Functional consequences of mutation Asn326-->Leu in the 4th transmembrane segment of the alpha-subunit of the rat kidney Na+, K(+)-ATPase.

Site-specific mutagenesis was used to replace Asn326 in transmembrane segment M4 of the ouabain-insensitive alpha 1-isoform of rat kidney Na+, K(+)-ATPase. Mutant Asn326-->Leu was functional as demonstrated by the ability of COS cells expressing the mutant enzyme to grow in the presence of ouabain. In three independent assays encompassing Na+ titrations of Na+,K(+)-ATPase activity, Na(+)-ATPase activity, and phosphorylation from ATP, the Asn326-->Leu mutant displayed a reduced apparent affinity for Na+. By contrast, this mutant exhibited a slightly increased apparent affinity for K+ relative to the wild-type enzyme. In the presence of Na+ without K+, the Asn326-->Leu mutant hydrolyzed ATP at a high rate corresponding to 32% of the maximal Na+,K(+)-ATPase activity, and the rate of dephosphorylation of the phosphoenzyme intermediate was enhanced in the mutant relative to that of the wild-type enzyme. Oligomycin, known to stabilize the Na(+)-occluded phosphoenzyme intermediate, reduced the dephosphorylation rate of the mutant and increased the steady-state phosphoenzyme level formed by the mutant at least 3-fold, whereas an increase in the steady-state phosphoenzyme level of only 10-15% was determined for the wild-type enzyme.

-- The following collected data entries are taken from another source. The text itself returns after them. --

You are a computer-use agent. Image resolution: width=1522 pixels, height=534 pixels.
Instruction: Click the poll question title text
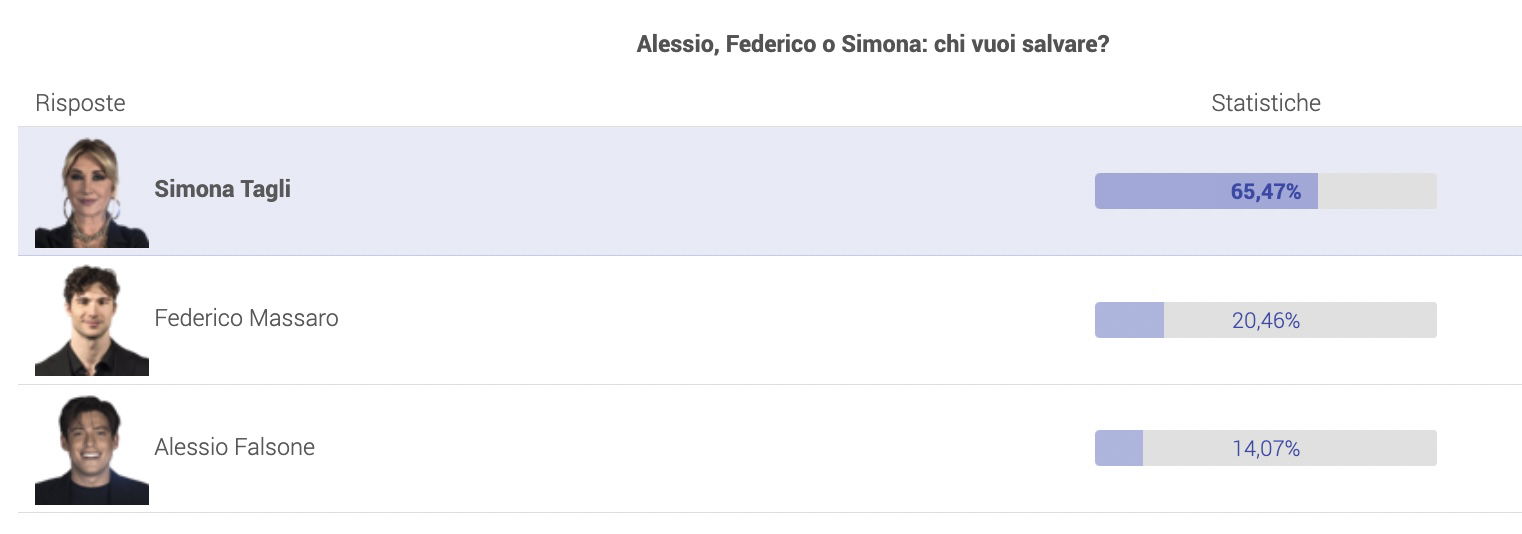872,45
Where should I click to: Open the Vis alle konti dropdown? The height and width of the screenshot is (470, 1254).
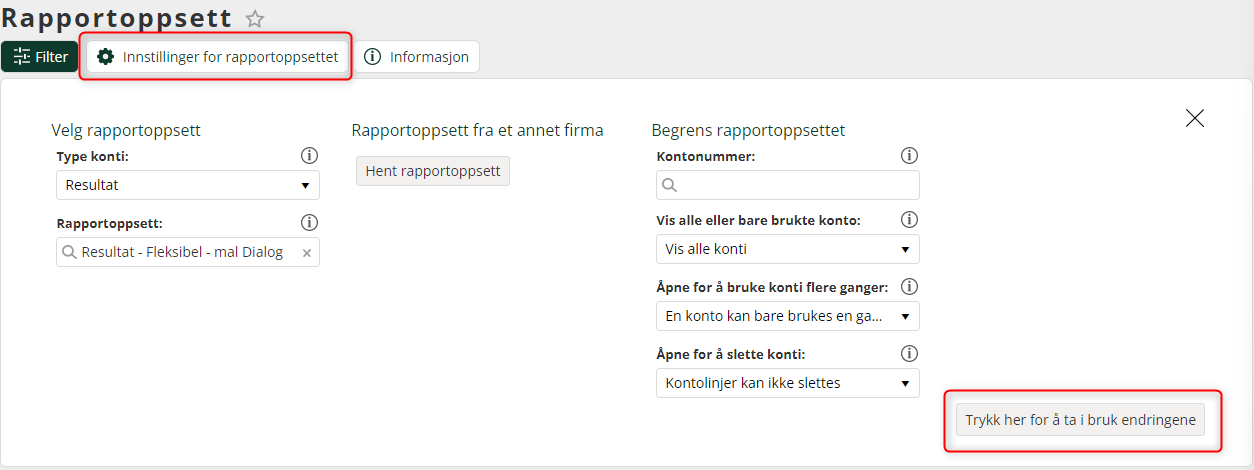pyautogui.click(x=788, y=249)
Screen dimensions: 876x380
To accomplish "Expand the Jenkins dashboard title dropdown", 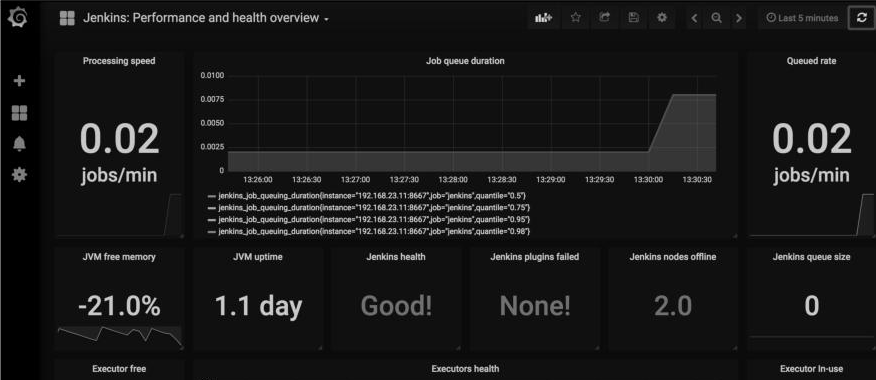I will [206, 18].
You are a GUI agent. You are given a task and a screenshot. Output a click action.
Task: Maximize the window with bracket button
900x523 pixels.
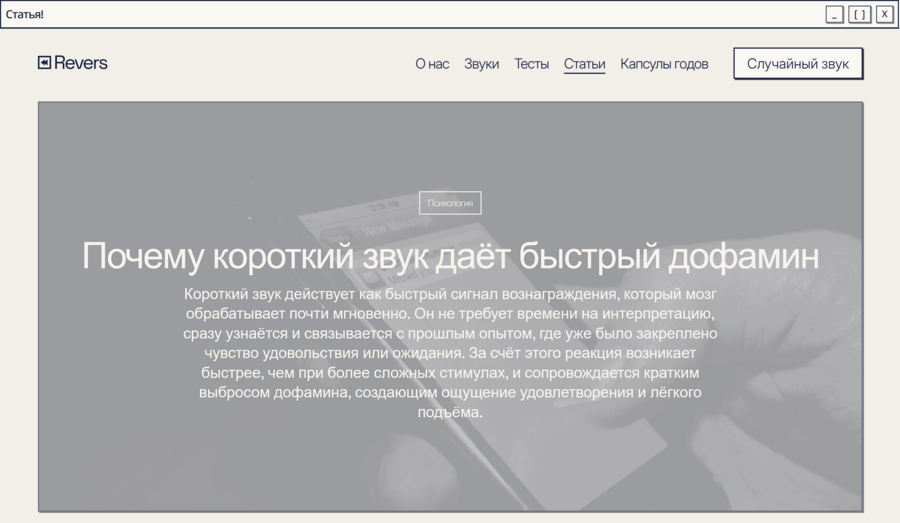click(x=860, y=14)
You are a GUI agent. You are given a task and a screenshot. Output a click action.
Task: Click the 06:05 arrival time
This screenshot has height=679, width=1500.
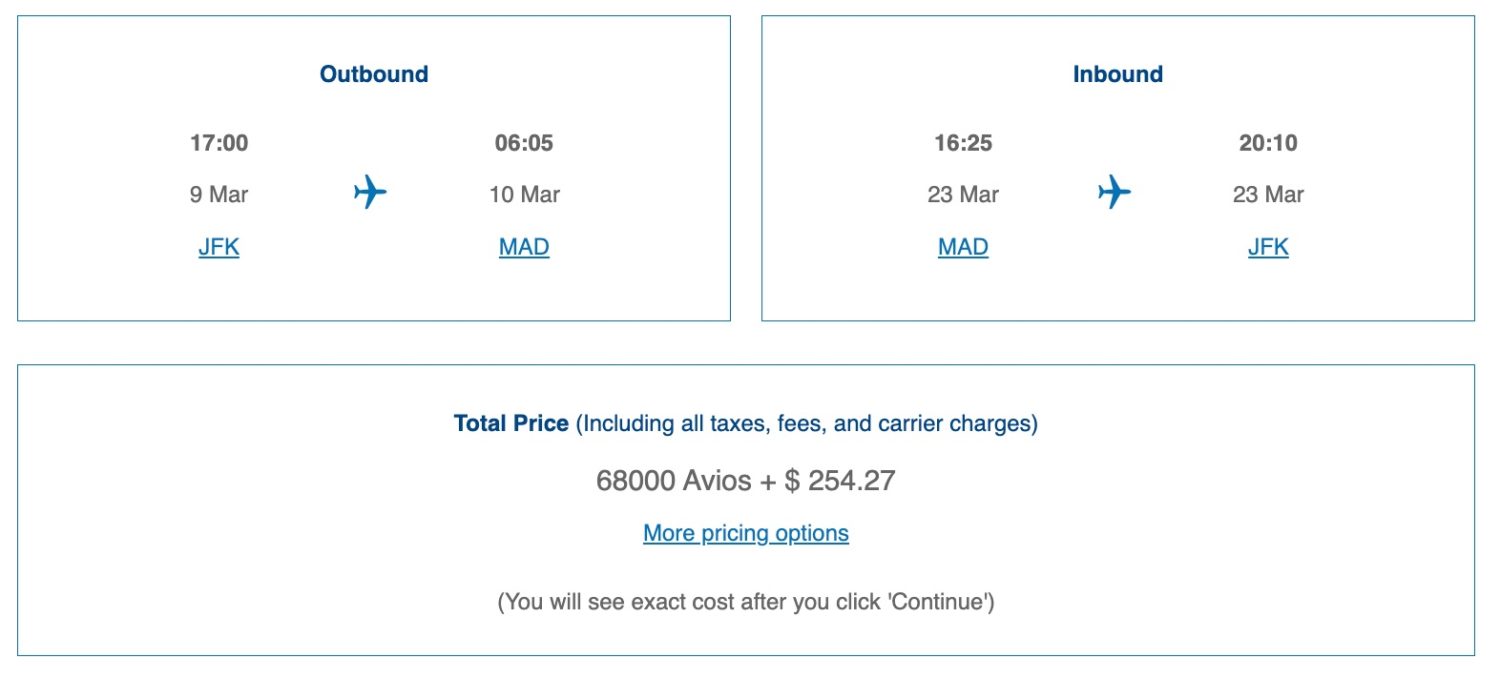(523, 143)
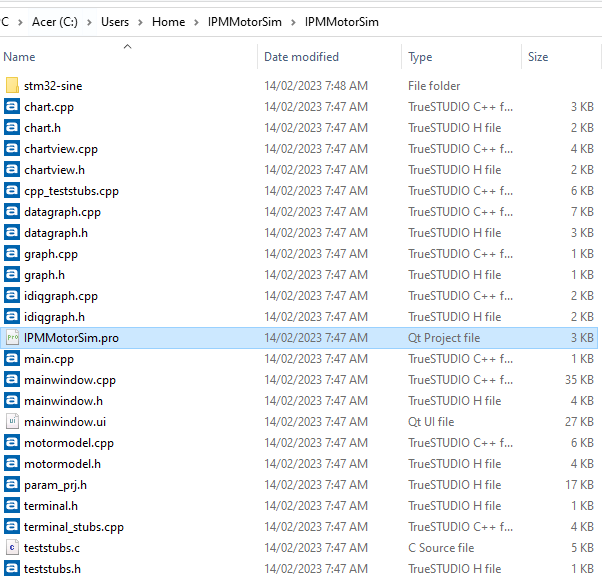Click the param_prj.h file icon
Screen dimensions: 602x588
[x=12, y=485]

The molecular turnover number for the Na+,K(+)-ATPase reaction, calculated when the steady-state phosphoenzyme level obtained in the presence of oligomycin was taken as a measure of the concentration of active sites, was slightly reduced relative to that of the wild-type enzyme. The data are discussed in terms of a role for Asn326 in binding of cytoplasmic Na+ and in mediation of inhibition of dephosphorylation.